In an age of instant electronic information and analysis, the annual report is a charming anachronism. Those individual investors who do still buy and hold a stock for more than a year are likely the same who track the company's fortunes so closely. They'll find few details of use in the document's pages. And because reports are often released months after fiscal year-end, the data contained therein is just a bureaucratic formality.

Nevertheless, mandating that companies file a final, audited account of the previous year's business is an important principle. Of course, in the United States, Sarbanes-Oxley legislation means many corporations dwell on their 10-K forms–and leave it at that. In Canada, companies still have greater leeway to present the facts. Perhaps that's why Canadian companies seem so adept at turning mere regulatory compliance into messaging opportunities.

Consider the global Annual Report on Annual Reports, published by e.com of Belgium. Telus Corp.'s 2005 edition placed first among an international ranking of 300 companies. Noted strengths included its financial and performance reporting, financial review and management discussion and examination of strategy and outlook. It wasn't alone in its exemplary disclosure, either. Eighteen Canadian companies made the ranking, five of them with at least an A-, and in the separate Financial Sector Top 50 ranking, BMO Financial won out, and no fewer than seven other firms also represented this country.

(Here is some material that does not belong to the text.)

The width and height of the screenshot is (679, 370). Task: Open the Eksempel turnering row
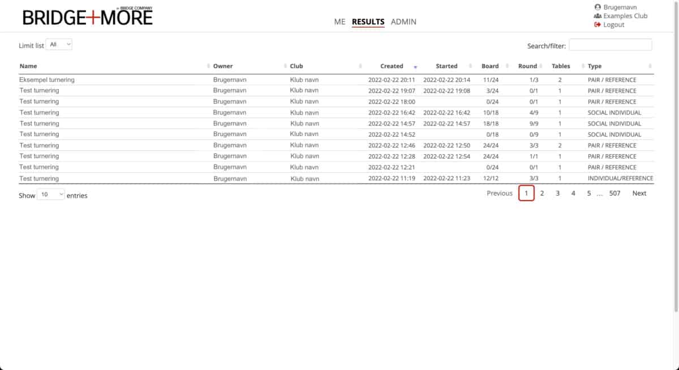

Of course, when accolades are published in a report that is itself lacking clarity, polished prose or even decent copy editing (one subhead reads: “An A-Z list of best – and not as good – practice [sic] on corporate responsibility and sustainability reporting”), one might question the merits of the judging. But hearty congratulations to Telus, BMO Financial and the other Canadian companies for the recognition–even if it may be worth less, in this day of digital documents, than the paper their annual reports are so quaintly printed on.